(Extracted data entries)
----------

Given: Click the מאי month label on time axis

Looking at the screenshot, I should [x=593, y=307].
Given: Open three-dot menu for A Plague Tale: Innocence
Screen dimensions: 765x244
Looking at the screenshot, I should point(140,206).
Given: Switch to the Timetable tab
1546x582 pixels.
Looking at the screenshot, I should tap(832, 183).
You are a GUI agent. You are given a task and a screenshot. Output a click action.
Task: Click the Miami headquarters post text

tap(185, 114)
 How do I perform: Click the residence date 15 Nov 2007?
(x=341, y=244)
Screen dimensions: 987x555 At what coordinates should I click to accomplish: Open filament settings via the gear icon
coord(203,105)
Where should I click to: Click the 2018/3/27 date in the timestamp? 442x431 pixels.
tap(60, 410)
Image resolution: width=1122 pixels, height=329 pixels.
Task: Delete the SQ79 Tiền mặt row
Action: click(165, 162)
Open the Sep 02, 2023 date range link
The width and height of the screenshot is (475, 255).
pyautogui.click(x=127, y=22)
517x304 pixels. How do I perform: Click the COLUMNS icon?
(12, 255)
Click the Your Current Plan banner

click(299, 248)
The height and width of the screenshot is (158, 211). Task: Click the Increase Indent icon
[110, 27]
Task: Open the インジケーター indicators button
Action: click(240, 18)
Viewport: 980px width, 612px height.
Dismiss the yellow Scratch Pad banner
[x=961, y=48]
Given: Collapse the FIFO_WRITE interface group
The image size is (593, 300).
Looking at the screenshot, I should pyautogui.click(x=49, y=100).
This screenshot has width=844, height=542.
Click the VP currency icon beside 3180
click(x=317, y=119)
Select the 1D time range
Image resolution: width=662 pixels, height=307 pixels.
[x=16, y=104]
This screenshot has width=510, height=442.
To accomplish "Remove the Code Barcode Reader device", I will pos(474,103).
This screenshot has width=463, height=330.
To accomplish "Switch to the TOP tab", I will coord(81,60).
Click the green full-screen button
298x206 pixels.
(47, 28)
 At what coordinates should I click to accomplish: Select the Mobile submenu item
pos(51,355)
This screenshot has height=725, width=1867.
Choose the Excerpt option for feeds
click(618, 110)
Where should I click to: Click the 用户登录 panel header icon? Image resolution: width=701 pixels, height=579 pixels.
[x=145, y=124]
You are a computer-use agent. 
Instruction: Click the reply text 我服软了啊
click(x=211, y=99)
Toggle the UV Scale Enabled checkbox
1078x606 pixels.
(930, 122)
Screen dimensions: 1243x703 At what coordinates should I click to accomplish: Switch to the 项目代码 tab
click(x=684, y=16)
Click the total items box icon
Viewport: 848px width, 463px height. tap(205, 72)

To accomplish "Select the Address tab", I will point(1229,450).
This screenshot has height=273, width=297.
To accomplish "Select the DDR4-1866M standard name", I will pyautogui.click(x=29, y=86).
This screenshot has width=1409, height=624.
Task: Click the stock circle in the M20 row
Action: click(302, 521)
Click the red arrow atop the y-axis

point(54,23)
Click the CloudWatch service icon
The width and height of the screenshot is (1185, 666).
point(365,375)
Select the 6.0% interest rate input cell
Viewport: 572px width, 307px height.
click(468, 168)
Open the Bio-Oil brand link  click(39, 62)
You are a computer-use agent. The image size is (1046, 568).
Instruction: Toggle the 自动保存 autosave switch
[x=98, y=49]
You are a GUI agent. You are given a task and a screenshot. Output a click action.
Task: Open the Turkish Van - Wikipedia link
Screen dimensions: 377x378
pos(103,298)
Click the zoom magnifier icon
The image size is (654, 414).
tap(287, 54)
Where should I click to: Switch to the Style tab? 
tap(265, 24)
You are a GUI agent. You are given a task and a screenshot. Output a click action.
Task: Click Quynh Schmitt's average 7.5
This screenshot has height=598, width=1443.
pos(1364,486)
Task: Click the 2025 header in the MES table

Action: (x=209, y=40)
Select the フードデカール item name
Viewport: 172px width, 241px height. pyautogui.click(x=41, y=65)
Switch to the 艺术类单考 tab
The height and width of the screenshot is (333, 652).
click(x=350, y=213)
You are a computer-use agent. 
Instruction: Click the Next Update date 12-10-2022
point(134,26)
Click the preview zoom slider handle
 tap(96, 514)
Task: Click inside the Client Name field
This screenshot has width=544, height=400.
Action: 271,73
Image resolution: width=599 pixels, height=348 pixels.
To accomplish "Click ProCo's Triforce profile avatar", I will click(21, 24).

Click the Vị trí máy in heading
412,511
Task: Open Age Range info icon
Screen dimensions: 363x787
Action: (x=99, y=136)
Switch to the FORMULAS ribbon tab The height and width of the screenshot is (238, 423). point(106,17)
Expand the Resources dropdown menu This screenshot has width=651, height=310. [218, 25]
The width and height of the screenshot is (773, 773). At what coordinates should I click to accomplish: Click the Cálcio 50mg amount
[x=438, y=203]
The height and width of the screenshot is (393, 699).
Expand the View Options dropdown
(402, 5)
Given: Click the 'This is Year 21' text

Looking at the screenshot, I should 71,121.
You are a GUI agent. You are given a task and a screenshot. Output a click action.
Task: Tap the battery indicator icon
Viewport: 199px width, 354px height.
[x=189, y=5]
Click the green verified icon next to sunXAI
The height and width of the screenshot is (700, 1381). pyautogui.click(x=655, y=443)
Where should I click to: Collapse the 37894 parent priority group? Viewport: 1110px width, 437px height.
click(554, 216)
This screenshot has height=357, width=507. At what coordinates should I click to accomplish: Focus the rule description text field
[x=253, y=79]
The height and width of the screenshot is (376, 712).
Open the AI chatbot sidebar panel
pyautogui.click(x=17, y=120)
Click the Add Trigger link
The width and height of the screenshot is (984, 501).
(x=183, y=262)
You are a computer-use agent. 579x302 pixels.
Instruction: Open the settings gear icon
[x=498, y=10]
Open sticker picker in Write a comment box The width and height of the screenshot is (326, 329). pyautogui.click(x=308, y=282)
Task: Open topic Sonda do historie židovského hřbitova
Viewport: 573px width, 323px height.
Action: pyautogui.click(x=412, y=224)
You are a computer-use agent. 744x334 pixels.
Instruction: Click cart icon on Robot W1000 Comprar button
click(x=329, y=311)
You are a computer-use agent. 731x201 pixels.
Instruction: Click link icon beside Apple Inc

----------

PROBLEM TO WORK ON: Would you retype exactly the lines above, from the line with "The image size is (593, 300)." to the line with "This screenshot has width=510, height=442.", with both end lines kept and nothing more?

EXPECTED ANSWER:
The image size is (593, 300).
Looking at the screenshot, I should pyautogui.click(x=49, y=100).
This screenshot has width=844, height=542.
Click the VP currency icon beside 3180
click(x=317, y=119)
Select the 1D time range
Image resolution: width=662 pixels, height=307 pixels.
[x=16, y=104]
This screenshot has width=510, height=442.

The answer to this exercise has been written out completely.